FBXL16 is a novel E2F1-regulated gene commonly upregulated in p16INK4A- and p14ARF-silenced HeLa cells

Two crucial cell cycle regulators, p16INK4A and p14ARF, are produced from the cyclin-dependent kinase inhibitor 2A (CDKN2A) gene locus by alternative reading frames; these regulators act as tumor suppressors during tumorigenesis. However, the molecular events incidental to the acute functional loss of CDKN2A remain a critical issue. Two pivotal regulatory pathways of cell fate determination involving p16INK4A/retinoblastoma protein (pRb)/E2F1 and p14ARF/p53 interact tightly with each other; however, novel factors with an integral or overlapping role in these two pathways remain incompletely defined.
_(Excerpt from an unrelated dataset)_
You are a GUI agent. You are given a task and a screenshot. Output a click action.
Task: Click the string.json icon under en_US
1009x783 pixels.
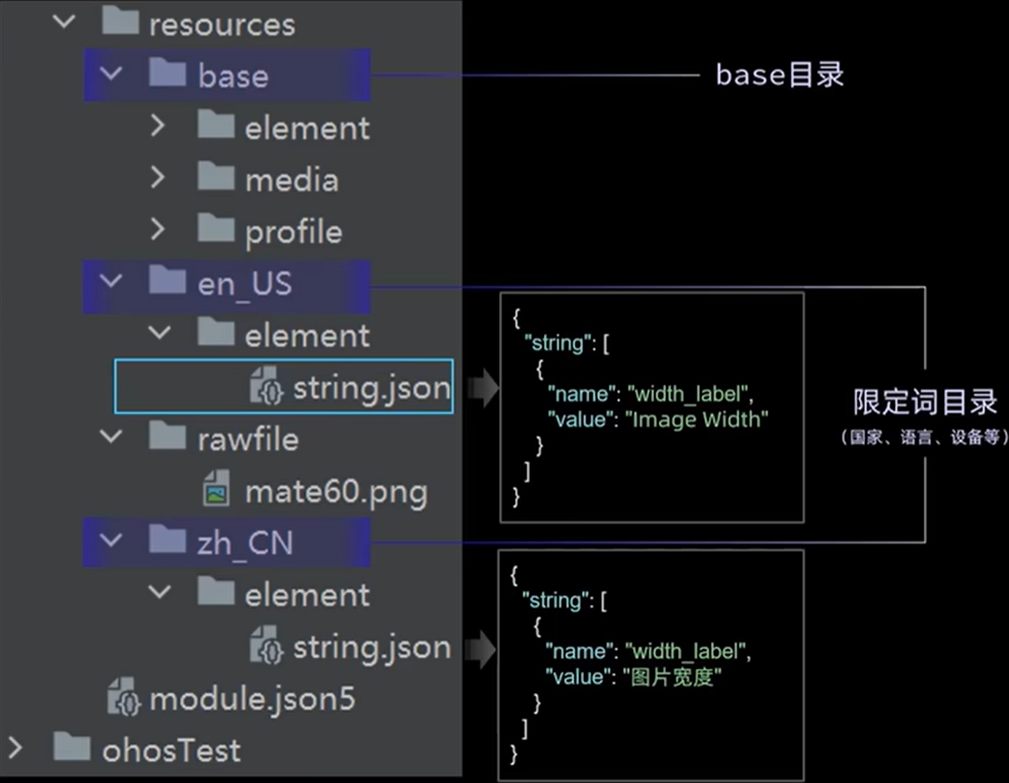click(267, 388)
To this end, we specifically decreased the expression of p16INK4A or p14ARF proteins using RNA interference (RNAi) in HeLa cells. Using a DNA microarray approach, we showed that several genes are commonly regulated in both p16INK4A and p14ARF knockdown cells, compared with control RNA-treated cells. We focused on the FBXL16 (F-box and leucine-rich repeat protein 16) gene, the expression of which was reproducibly upregulated in p16INK4A and p14ARF knockdown cells, as evaluated using RT-PCR. Interestingly, the promoter region of FBXL16 was shown to be upregulated by activator E2Fs. Finally, RNAi-mediated knockdown of FBXL16 increased the cell proliferation rate of HeLa cells. Together, our results illustrate a unique aspect of the interdependence between the p16INK4A/pRb/E2F1 and p14ARF/p53 pathways at a molecular level.